DealLawyers.com Blog

August 23, 2010

Delaware Chancery Refuses to Apply Choice of Law Provision in Investment Bank’s Engagement Letter

From Kevin Miller of Alston & Bird: In Shandler v. DLJ Merchant Banking, a recent decision of the Delaware Court of Chancery, the Chancery Court refused to apply the choice of law provision in an investment bank’s engagement letter to a claim alleging that the investment bank had aided and abetted a breach of fiduciary duty.

Noting that the choice of Ohio law would have been outcome determinative (Ohio law does not appear to recognize claims for aiding and abetting a breach of fiduciary duty, and the application of Ohio law would have required the dismissal of that claim against KeyBanc), the Delaware Chancery Court held that:

“the mere fact that any contractual or malpractice obligations KeyBanc owed to Insilco were governed by Ohio law does not give Ohio a stronger interest in[sic] Delaware as to an aiding and abetting claim. When the claim against a third-party is that it was knowingly complicitous in a breach of fiduciary duty against a Delaware entity, Delaware’s interest is paramount. Because Delaware has the strongest interest, because our law recognizes aiding and abetting claims, and because the complaint clearly states such a claim against KeyBanc. . . , its motion to dismiss is denied.”

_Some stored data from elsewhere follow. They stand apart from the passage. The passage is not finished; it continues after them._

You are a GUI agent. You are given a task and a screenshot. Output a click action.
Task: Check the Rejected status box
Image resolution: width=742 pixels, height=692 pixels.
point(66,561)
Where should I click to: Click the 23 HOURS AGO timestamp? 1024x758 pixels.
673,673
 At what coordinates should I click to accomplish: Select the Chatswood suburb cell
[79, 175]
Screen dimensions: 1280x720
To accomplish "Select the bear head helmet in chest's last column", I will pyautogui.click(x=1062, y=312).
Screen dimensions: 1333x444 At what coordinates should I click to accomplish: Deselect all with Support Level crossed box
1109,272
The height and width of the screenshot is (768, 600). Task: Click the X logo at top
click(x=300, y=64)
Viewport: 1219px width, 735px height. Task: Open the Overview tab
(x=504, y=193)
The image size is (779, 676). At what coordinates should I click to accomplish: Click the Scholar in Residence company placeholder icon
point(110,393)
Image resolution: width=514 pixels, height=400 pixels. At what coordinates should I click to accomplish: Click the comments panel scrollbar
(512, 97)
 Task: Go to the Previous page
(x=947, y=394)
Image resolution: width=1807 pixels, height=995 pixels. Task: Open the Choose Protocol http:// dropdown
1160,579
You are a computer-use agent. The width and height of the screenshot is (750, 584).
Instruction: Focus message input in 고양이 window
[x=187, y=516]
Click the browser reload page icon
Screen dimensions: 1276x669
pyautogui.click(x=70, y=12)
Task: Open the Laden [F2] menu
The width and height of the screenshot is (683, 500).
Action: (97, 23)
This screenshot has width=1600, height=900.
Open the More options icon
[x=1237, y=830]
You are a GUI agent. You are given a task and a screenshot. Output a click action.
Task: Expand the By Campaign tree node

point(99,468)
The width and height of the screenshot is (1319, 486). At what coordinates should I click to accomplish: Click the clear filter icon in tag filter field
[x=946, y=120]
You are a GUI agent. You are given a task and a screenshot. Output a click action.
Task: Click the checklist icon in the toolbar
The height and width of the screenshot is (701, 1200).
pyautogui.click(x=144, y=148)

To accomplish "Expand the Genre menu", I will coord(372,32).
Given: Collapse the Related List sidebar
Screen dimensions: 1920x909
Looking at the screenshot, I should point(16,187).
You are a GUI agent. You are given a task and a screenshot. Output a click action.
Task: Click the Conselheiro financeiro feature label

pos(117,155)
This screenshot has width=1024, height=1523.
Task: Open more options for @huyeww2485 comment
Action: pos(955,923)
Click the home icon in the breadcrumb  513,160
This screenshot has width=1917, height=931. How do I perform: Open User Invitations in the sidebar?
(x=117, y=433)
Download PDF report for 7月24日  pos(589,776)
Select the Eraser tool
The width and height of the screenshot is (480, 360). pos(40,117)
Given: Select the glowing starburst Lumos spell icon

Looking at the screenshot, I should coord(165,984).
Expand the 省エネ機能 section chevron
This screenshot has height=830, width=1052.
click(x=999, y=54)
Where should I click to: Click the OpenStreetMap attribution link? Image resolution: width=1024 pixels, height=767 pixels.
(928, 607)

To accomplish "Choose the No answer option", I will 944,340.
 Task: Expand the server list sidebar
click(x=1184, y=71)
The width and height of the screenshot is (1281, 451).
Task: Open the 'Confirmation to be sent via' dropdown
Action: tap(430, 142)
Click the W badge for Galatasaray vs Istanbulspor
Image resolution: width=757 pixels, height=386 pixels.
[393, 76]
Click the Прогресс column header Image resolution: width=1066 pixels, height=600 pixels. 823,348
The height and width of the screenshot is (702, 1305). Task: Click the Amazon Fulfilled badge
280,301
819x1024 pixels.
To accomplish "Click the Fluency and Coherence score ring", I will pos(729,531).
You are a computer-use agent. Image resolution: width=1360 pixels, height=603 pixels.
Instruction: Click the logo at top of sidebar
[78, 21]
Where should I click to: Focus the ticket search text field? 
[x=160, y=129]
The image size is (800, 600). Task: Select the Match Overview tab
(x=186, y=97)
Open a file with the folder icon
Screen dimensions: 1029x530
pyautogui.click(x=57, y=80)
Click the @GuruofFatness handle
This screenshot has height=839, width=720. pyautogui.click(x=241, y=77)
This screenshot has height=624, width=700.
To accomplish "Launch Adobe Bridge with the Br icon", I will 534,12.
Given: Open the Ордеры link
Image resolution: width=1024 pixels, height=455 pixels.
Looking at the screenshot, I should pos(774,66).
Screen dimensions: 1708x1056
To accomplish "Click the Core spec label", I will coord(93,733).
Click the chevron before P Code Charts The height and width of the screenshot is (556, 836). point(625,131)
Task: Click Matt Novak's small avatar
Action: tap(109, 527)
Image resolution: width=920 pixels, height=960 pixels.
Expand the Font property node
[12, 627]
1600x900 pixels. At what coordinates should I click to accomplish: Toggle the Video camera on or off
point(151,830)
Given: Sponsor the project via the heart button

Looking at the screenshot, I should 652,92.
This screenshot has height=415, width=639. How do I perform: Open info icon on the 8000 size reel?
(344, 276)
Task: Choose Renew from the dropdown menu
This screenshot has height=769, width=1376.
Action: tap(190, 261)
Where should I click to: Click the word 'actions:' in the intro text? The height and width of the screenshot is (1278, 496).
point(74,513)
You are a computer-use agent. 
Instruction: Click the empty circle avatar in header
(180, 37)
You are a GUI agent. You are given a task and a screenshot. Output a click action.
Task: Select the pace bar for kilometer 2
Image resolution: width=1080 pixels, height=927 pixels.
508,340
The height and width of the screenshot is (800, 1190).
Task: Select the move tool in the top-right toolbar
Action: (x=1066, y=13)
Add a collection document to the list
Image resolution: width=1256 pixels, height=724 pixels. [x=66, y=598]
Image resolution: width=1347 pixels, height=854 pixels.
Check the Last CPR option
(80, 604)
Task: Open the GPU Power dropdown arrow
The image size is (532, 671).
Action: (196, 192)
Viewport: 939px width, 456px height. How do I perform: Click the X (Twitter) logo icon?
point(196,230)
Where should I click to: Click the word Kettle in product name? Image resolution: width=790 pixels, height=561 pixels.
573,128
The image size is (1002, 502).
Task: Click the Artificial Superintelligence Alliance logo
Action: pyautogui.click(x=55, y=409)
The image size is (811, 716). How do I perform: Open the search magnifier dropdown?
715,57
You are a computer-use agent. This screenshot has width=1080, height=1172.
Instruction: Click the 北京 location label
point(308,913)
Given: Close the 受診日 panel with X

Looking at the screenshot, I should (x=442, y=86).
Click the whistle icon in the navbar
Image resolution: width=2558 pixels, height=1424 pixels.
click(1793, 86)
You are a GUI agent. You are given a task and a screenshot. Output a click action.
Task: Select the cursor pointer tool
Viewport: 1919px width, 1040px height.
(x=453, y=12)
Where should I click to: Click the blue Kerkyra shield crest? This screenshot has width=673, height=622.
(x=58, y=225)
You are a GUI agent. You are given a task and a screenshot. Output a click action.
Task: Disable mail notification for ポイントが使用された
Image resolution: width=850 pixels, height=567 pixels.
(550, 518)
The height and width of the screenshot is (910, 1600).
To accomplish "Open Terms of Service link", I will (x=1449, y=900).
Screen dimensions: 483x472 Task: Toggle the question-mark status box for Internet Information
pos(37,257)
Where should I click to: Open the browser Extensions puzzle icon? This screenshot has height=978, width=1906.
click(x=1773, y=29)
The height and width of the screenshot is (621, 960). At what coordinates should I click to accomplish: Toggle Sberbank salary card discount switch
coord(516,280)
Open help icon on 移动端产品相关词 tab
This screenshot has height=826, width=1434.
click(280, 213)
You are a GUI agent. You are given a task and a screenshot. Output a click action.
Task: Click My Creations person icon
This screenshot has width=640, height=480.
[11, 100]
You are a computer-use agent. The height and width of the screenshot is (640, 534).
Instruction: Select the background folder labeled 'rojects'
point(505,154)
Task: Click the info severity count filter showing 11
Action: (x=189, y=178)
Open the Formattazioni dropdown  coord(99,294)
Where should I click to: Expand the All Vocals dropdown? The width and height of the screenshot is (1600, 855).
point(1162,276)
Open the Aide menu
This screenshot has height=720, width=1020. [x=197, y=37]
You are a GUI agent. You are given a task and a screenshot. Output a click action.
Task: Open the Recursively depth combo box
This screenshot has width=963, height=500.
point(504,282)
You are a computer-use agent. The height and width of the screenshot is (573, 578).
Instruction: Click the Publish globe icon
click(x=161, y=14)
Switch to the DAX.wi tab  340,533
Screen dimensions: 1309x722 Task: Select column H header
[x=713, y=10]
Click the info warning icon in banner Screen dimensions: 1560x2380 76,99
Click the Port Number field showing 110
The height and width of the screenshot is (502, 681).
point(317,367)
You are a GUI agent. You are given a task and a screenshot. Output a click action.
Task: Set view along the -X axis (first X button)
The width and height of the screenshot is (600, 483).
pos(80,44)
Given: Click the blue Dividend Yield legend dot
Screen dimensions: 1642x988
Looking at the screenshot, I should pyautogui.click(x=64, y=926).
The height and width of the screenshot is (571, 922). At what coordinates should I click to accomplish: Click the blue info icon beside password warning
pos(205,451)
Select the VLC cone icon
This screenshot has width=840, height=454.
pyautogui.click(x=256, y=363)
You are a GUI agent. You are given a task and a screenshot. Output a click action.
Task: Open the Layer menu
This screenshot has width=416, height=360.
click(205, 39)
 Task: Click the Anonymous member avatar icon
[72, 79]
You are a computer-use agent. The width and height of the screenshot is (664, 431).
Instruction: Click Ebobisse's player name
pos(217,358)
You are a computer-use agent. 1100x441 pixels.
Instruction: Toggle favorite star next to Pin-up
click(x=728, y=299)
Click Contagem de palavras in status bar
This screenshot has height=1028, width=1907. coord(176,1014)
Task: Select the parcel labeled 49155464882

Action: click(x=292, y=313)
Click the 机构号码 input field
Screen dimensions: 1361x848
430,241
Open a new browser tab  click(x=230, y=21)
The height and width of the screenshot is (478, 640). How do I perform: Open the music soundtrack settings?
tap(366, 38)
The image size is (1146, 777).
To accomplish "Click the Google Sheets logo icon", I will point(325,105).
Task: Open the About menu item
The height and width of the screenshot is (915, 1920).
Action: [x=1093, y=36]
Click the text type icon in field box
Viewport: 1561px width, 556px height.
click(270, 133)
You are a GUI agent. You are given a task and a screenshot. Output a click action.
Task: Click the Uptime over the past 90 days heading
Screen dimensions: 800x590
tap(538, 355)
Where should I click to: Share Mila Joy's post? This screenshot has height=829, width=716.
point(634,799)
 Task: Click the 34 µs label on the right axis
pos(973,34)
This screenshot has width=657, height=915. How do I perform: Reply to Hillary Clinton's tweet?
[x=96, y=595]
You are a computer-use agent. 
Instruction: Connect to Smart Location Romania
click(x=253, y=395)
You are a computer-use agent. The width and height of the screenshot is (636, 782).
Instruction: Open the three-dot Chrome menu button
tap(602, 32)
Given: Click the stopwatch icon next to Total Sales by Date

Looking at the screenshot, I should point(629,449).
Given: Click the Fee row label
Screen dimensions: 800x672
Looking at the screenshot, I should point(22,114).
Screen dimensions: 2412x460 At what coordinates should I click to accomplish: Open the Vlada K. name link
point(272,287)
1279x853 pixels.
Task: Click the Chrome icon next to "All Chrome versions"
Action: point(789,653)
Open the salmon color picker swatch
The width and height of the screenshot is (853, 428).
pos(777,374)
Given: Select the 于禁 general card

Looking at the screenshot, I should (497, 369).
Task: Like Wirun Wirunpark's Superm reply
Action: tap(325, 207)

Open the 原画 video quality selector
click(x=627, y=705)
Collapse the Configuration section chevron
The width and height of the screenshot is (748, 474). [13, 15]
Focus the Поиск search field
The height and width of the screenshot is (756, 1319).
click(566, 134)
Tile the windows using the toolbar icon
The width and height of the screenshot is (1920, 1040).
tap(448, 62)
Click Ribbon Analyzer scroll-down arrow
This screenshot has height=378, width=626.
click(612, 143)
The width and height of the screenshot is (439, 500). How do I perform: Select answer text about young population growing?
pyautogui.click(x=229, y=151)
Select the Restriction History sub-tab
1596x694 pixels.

While not cited by the Shandler Court, § 187(2) of the Restatement (Second) of Conflict of Laws would appear to provide the appropriate basis for resolving this issue. In pertinent part, § 187(2) of the Restatement provides that:

“The law of the state chosen by the parties to govern their contractual rights and duties will be applied, even if the particular issue is one which the parties could not have resolved by an explicit provision in their agreement directed to that issue, unless . . . (b) application of the law of the chosen state would be contrary to a fundamental policy of a state which has a materially greater interest than the chosen state in the determination of the particular issue and which, under the rule of § 188, would be the state of the applicable law in the absence of an effective choice of law by the parties.”

However, where Courts, applying § 187(2) of the Restatement, have determined that the application of the law of the chosen state would be contrary to fundamental policy of a state with materially greater interest, they have typically relied on an express statutory provision of the state whose laws would otherwise be applicable that application of the law of the chosen state would violate a fundamental policy (e.g., finding that an indemnification provision in a construction contract providing indemnification for a party’s own negligence was contrary to a fundamental policy of the state with a materially greater interest where a statute of the state with a materially greater interest specifically prohibited such indemnification in construction contracts). Absent a statute declaring a contractual provision against public policy and/or null and unenforceable, it is not clear that a Court, applying § 187(2) of the Restatement, would find such provision sufficiently repugnant to a fundamental state policy.

In Shandler, it is not clear that, applying § 187(2) of the Restatement, the application of Ohio law would be contrary to a fundamental policy of the State of Delaware:

– while Section 102(b)(7) of the DGCL does not permit a Delaware corporation’s charter to exculpate its directors for breaches of their duty of loyalty or for acts or omissions not in good faith or which involve intentional misconduct, no Delaware statute prohibits a Delaware corporation from exculpating its financial advisors or other independent contractors for aiding and abetting such breaches;

– Section 145 of the DGCL only limits the power of a Delaware corporation to indemnify directors, officers, employees and agents of the corporation, not its financial advisors or other third party consultants;

– Many merger agreements contain provisions pursuant to which the buyer agrees to indemnify a Delaware target’s board of directors for a variety of claims, including claims with respect to which the Delaware Target could not provide exculpation (e.g., “The proxy specifically states that Caremark’s directors will be indemnified not only “to the same extent such individuals are indemnified pursuant to Caremark’s certificate of incorporation and bylaws” but also “to the fullest extent permitted by law . . . .” This conjunctive language suggests an intent to grant indemnity in excess of that already offered by Caremark.”;

– Delaware law permits sophisticated parties such as parties to an LLC Agreement to agree to extremely broad exculpatory provisions which can cover breaches of the duty of loyalty by fiduciaries; and

– in Shandler, the plaintiff Trustee stood in the shoes of one of the sophisticated parties that entered into the contract containing the Ohio choice of law provision.

Refusing to enforce such a choice of law provision, permits a sophisticated party to effectively sandbag its counterparty by depriving the counterparty of the benefits of a contract otherwise governed by the laws of its home state for which it bargained even where the contractual provisions at issue are not void or voidable under the laws of a state the sophisticated party later argues has a materially greater interest.